Decklid hinge spring installation mechanism

Description

BACKGROUND OF INVENTION

This invention relates generally to an apparatus for installing a decklid hinge spring using a tool, such as a pneumatic driver.

Extension springs are used to counterbalance deck lid hinges in motor vehicles. Current motor vehicles with extension springs require a sufficiently low magnitude of force to install the springs so that the operator can complete the installation without use of special tools. Conventionally one end of the spring is fixed to the deck lid and the opposite end is fixed to the vehicle's body.

But new vehicle applications, which require higher installation forces than operator limitations, often require complex, external point of installation tools and devices, such as hydraulic or pneumatic cylinders, to complete the installation.

Due to a desire to improve the counterbalance performance of deck lid hinges, springs having a larger spring constant are required. These springs produce higher spring forces in the deck lid assembly.

In such instances, special tools that hold the spring in an extended position can be used that allow for higher installation forces. These tools have to be closely reviewed to avoid potential for the spring to disengage during installation, since they are under high loads.

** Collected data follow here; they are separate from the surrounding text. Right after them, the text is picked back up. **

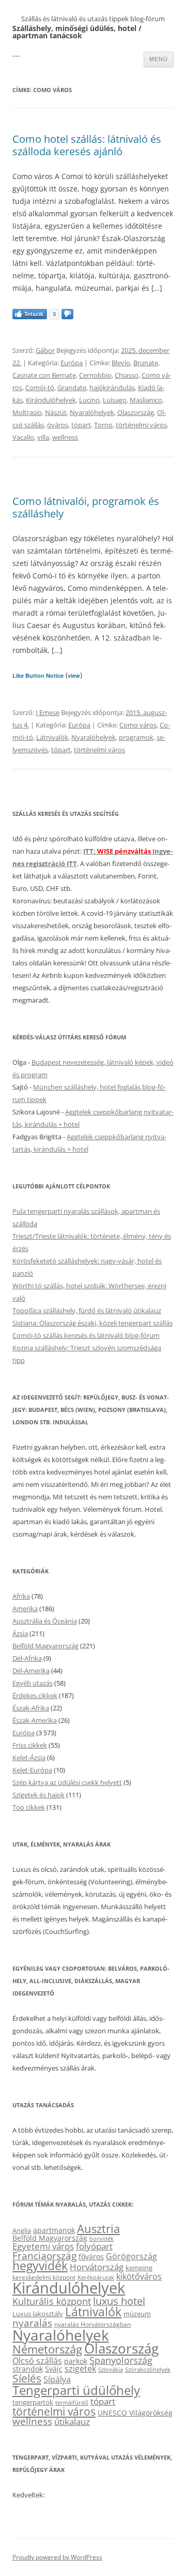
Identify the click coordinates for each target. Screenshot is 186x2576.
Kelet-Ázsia (28, 1757)
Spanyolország (120, 2360)
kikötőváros (139, 2276)
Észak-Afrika (30, 1708)
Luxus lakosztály (37, 2313)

A need exists in the industry for a mechanism for installing a deck lid hinge spring in the vehicle such that the required installation forces are below the human factor criteria for spring installation.

SUMMARY OF INVENTION

A mechanism for installing a spring in a vehicle decklid includes a bracket supported on the decklid to rotate about an axis, including a leg extending radially from the axis, a spring secured to the bracket, a stop, and an attachment engaged with the bracket for rotating the bracket about the axis and extending the spring to an installed position where a force applied by the spring to the leg forces the bracket into contact with the stop, said contact preventing rotation of the bracket in a direction that extends the spring.

The invention comprehends a method for installing the spring in a vehicle deck lid, including securing a plate to the deck lid, using an attachment to secure a bracket to the plate for rotation about an axis, securing a spring to the bracket, and rotating the attachment and bracket about the axis and extending the spring to an installed position where a force applied by the spring forces the bracket into contact with a stop, said contact preventing rotation of the bracket in a direction that extends the spring.

The mechanism assists in extending a spring to a specific length minimizing installation forces produced by an operator in an assembly plant and eliminating complex tooling to tension the spring prior to installation.

Both the rotating bracket and base plate provide holes that align mutually to accept a fixing bolt, rivet, pin, or other attachment when the spring is in its installed position.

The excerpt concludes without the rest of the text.